# Bondo or Metal Filler



## MexicanoAIR (Nov 16, 2003)

i used bondo on my first frame, but im re doing my bike so i think i might try metal filler for all the new mods, the only problem i have with bondo is the fact that i could see through the paint and could see the bondo....is metal filler going to do the same thing or was it just because i used spray paint? which one would you use, and any bennys or draw backs of using matal finner, o and what about spot puddy, any of you guys ever us that....need suggestions fast, need to get my bike done quick


----------



## socios b.c. prez (Sep 18, 2003)

I have never heard of "metal filler". If you could see the bondo throught the paint that means that the body work was not done correctly. Not trying to talk shit ok. I have had that happen to me and thats how I know. I think the spray paint also had something to do with it. 

I dont recommend using spot putty because it shrinks after time and in the long run you will just end up doing more work. Which is why we all hate doing bondo. I recommend using something called "Rage Gold". Its body filler like bondo but its a better quality. It sands better and wont gum up your sand paper which means you will finish you frame faster. My painter friend bondoed a frame with that stuff in a day. I think the only drawback is that it might be expensive. Good luck with your bike.


----------



## MexicanoAIR (Nov 16, 2003)

thanks homie, im going to have to check that shit out....but how did i do it wrong, i didnt know there was a right way of doing it, but like i said it was my first frame and had never seen one done before, just did it from people talking and one of my friends tell me how he did it :biggrin:


----------



## socios b.c. prez (Sep 18, 2003)

I forgot to tell you, Buy a sanding block. Its not that expensive. Or buy a straight piece of wood about 6" long and glue the sand paper to the wood. When you sand the bondo, dont just go back and forth. Start from one corner and sand down. Go back to the next corner and sand the other way. Its hard to explain but you need to sand like an X. The X thing is only for long flat pieces on you frame. Give it a try. :biggrin:


----------



## MexicanoAIR (Nov 16, 2003)

haha funny you should suggest that because i just bought one today, but why in the x shape, what does it do for the bondo or rage gold??


----------



## socios b.c. prez (Sep 18, 2003)

Data shown -
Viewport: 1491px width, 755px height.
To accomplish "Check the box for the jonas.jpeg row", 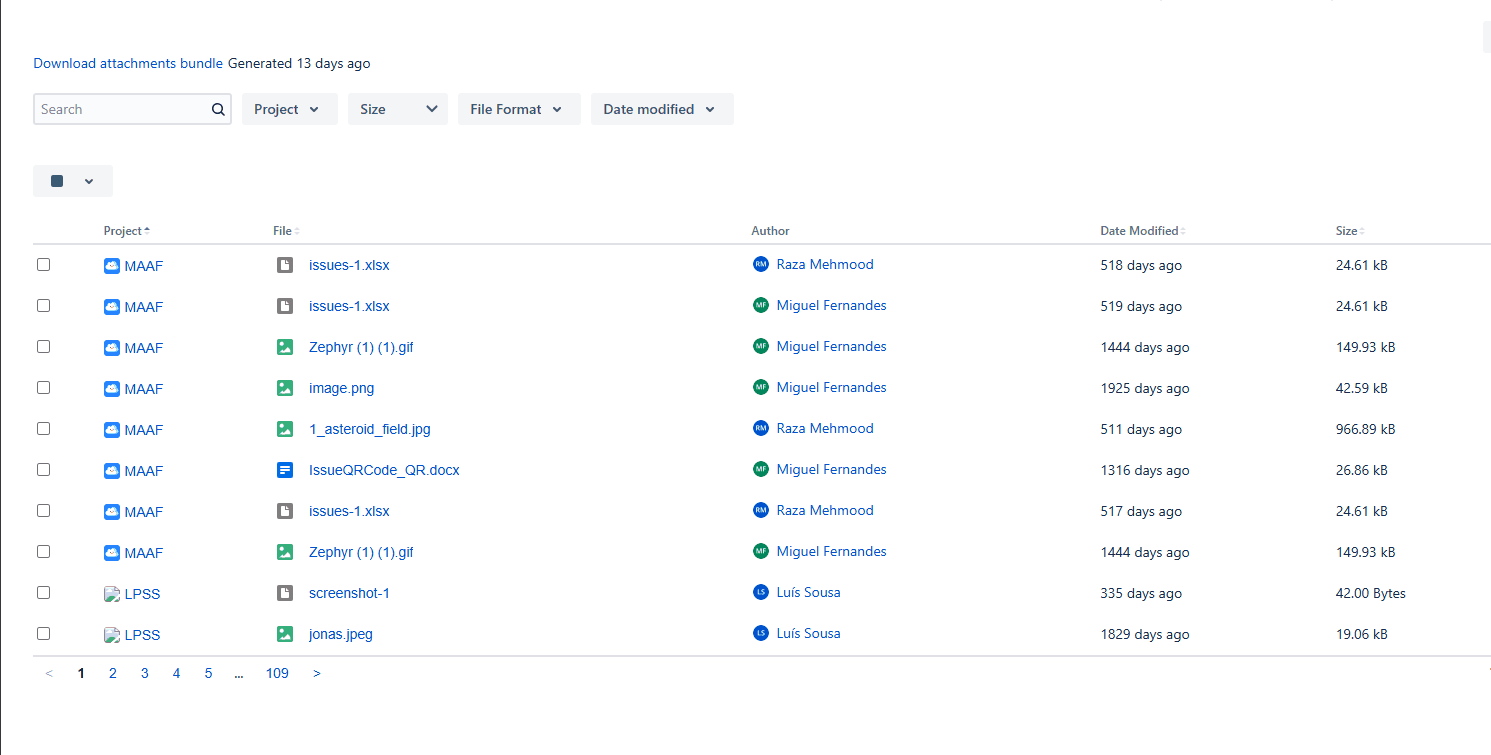I will click(43, 634).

Instruction 1 - Translate this sentence from the forum thread about bondo into Spanish: "I think the only drawback is that it might be expensive."
Instruction 2 - List every filler product named in the forum thread about bondo.
This material has nothing to do with the forum thread.

Solution 1 - Creo que la única desventaja es que podría ser caro.

Solution 2 -
- Bondo
- Metal filler
- Spot putty
- Rage Gold